Ignoring corrupt line

Zeek
1

I inherited an older Zeek server running version 4 and Debian 10. After upgrading to Debian 12 and Zeek version 7, we receive the following lines frequently in our reports. Before upgrading, those lines did appear in reports.

Ignoring corrupt line: {"ts":1770075737.083786,"uid":"CPt0nD3FWS48invDra","id.orig_h":"136.0.66.150","id.orig_p":0,"id.resp_h":"x.x.x.x","id.resp_p":0,"proto":"unknown_transport","conn_state":"OTH","local_orig":false,"local_resp":true,"missed_bytes":0,"orig_pkts":1,"orig_ip_bytes":628,"resp_pkts":0,"resp_ip_bytes":0,"ip_proto":50}

I commented out these deprecated scripts due to some errors being thrown when upgrading.

/opt/zeek/share/zeek/site/local.zeek
   - #@load tuning/defaults
   - #@load misc/scan

Any insight would be appreciated.

2

Hi @kransom,

if you just upgraded, it might be best to just upgrade to Zeek 8, instead of stopping at Zeek 7. Zeek 8.0 is our current LTS release; Zeek 7 is no longer getting updates, including no more security updates.
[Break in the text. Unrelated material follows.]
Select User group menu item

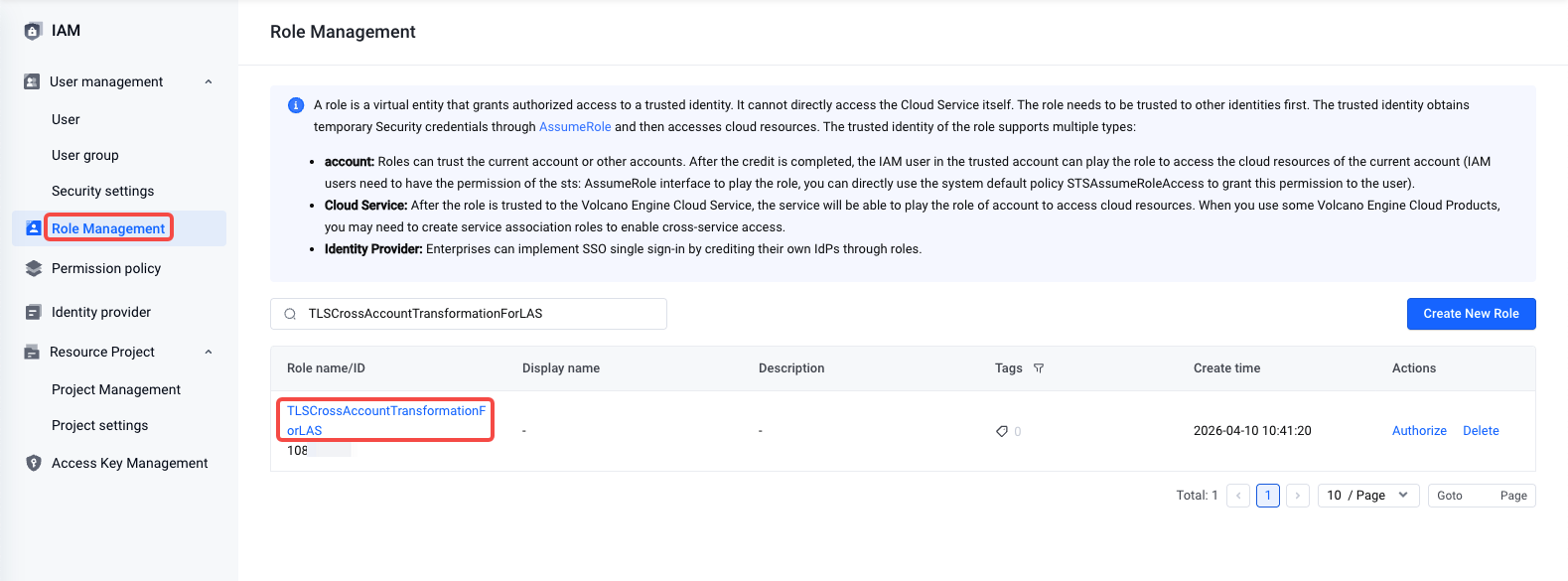tap(85, 155)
The issue you encounter is a bug in Zeek 7, which has been fixed in the current Zeek 8 releases. There are more details in the ticket at `unknown_protocol` is unsupported · Issue #10 · zeek/trace-summary · GitHub

In short, Zeek added additional information to its connection log, and we forgot to update the script that generates the summaries for a while.

Johanna

3

Ah okay. I upgraded this server about 7 months ago for security purposes. I plan on getting it fully up to date next week with the latest version and OS. I figured I’d get this issue sorted out while configuring IPv6 in the reports. Thanks for the support.

4

This topic was automatically closed after 60 days. New replies are no longer allowed.